Apesar da histórica tensão migratória que há na Rússia em relação a cidadãos da Ásia Central, o Kremlin sabe dos riscos da radicalização de discursos de ódio na sociedade e constantemente reforça o discurso de ressaltar a diversidade e o caráter multiétnico que há no país. Cerca de 20% da população que vive na Rússia é composta por cidadãos não russos. E há também uma grande população de muçulmanos, que compõem uma parcela cerca de 10 milhões de pessoas 

O receio com o aumento da discriminação ficou explícito na fala do presidente russo, Vladimir Putin, após o atentado em Moscou. Ele fez um alerta sobre os riscos de ser estabelecida uma conexão entre o atentado terrorista e a nacionalidade dos acusados.

“Quero destacar que é inaceitável usar os recentes acontecimentos trágicos para provocar o ódio nacional, a xenofobia, a islamofobia, e assim por diante. Inclusive esse era justamente o principal objetivo dos terroristas e, acima de tudo, dos mandantes, semear discórdia e pânico, conflitos e ódio no nosso país, para dividir a Rússia por dentro. Esta é a sua principal tarefa. Não devemos, em circunstância alguma, permitir que façam isso”, destacou Putin. 

O alerta do presidente tem lastro histórico. No começo dos anos 2000, a Rússia viveu onda de violência provocada por grupos nacionalistas de extrema direita. Não coincidentemente, o período foi precedido pela Guerra da Chechênia e marcado por inúmeros atentados terroristas provocados por radicais islâmicos ligados ao conflito. 

Segundo  a especialista do centro de investigação Sova, Vera Alperovich, citada pelo portal Moksvichmag, “na década de 2010, as autoridades combateram ativamente o discurso xenófobo anti-imigrante e praticamente erradicaram-no”. No entanto, houve aumento acentuado de casos de violência contra minorias em 2023, quando foram registrados 133 crimes deste tipo, sendo que no ano anterior este índice havia sido de apenas 30. Em 2024, em menos de três meses, 46 casos de violência contra migrantes e minorias foram registrados. 

Em 27 de março, o presidente russo, Vladimir Putin, afirmou que a Rússia é um país multinacional e multi-religioso, destacando que “a paz interétnica no Estado deve ser tratada com cuidado”. 

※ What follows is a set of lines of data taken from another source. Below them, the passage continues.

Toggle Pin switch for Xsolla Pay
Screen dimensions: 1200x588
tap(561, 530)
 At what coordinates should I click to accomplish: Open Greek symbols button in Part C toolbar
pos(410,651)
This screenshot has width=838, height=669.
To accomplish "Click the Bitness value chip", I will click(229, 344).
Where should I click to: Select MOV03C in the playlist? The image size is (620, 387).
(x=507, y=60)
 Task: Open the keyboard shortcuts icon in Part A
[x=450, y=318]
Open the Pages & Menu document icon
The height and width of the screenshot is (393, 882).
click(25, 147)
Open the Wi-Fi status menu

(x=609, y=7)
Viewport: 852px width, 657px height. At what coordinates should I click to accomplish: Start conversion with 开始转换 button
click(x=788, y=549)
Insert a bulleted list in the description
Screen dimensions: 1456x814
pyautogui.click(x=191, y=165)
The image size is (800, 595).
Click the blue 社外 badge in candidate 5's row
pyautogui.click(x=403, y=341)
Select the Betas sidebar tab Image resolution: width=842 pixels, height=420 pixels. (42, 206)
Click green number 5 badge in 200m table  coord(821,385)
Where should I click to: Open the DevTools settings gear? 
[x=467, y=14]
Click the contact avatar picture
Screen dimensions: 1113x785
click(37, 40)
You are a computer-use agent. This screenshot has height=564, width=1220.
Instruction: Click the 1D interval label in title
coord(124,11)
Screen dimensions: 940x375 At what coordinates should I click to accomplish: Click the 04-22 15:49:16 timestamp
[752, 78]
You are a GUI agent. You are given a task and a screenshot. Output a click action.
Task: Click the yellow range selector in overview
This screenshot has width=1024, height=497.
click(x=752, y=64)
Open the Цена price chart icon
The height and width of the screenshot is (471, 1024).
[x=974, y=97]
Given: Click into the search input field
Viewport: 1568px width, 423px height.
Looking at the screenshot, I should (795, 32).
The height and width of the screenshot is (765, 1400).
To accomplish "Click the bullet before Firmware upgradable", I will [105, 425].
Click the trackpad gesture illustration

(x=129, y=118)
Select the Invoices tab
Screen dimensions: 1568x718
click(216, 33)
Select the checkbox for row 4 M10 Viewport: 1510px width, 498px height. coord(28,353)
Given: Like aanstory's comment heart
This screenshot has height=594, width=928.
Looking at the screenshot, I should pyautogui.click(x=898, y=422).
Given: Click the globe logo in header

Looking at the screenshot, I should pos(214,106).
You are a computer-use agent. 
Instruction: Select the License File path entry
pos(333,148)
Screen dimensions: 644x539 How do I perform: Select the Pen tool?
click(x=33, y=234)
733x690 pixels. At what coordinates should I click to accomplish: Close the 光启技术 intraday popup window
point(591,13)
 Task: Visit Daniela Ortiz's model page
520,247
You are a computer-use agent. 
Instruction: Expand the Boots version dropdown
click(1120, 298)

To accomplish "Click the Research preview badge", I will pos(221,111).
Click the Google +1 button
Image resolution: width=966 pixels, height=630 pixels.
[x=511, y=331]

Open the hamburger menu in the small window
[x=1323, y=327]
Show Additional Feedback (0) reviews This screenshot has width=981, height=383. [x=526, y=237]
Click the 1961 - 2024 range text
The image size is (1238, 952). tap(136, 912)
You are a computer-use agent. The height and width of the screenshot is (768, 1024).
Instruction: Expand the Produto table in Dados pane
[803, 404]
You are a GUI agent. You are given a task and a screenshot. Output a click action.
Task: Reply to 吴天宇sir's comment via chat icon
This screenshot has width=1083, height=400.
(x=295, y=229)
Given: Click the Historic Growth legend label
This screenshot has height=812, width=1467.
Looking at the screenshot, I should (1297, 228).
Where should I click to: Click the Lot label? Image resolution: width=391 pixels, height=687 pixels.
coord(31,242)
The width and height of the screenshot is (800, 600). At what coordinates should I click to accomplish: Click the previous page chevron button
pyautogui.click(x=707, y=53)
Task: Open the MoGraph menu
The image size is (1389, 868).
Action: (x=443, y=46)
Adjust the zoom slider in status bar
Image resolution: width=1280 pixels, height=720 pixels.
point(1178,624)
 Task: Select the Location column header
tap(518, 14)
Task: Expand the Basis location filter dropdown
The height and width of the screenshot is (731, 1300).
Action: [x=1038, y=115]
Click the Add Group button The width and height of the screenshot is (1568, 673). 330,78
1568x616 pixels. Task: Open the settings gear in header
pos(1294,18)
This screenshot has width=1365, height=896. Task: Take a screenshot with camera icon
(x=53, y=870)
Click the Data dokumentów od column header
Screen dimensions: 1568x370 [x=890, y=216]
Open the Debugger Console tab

“Quando ouço patriotas chauvinistas - existem pessoas assim em todos os lugares, em qualquer sociedade - incluindo aqueles que dizem que a Rússia é apenas para os russos, fico com uma sensação de aflição”, declarou o chefe de Estado. 

O líder russo destacou que todos os representantes de todas as religiões, incluindo muçulmanos e judeus, são tratados com respeito na Rússia. “Assim que começarmos a implementar estes pensamentos destrutivos sobre o fato de todos os outros serem estranhos aqui, arruinaremos o país”, completou o presidente.

Economia e a guerra da Ucrânia

A narrativa da pluralidade na sociedade russa também tem uma importância estratégica para o país, que precisa da força de trabalho do êxodo migratório. Segundo o pesquisador do Centro Carnegie Berlin para Estudos Russos e Eurasiáticos, Temur Umarov, o peso do luxo migratório na Rússia está ligado tanto à crise demográfica na Rússia, quanto às necessidades de recursos humanos na guerra da Ucrânia.  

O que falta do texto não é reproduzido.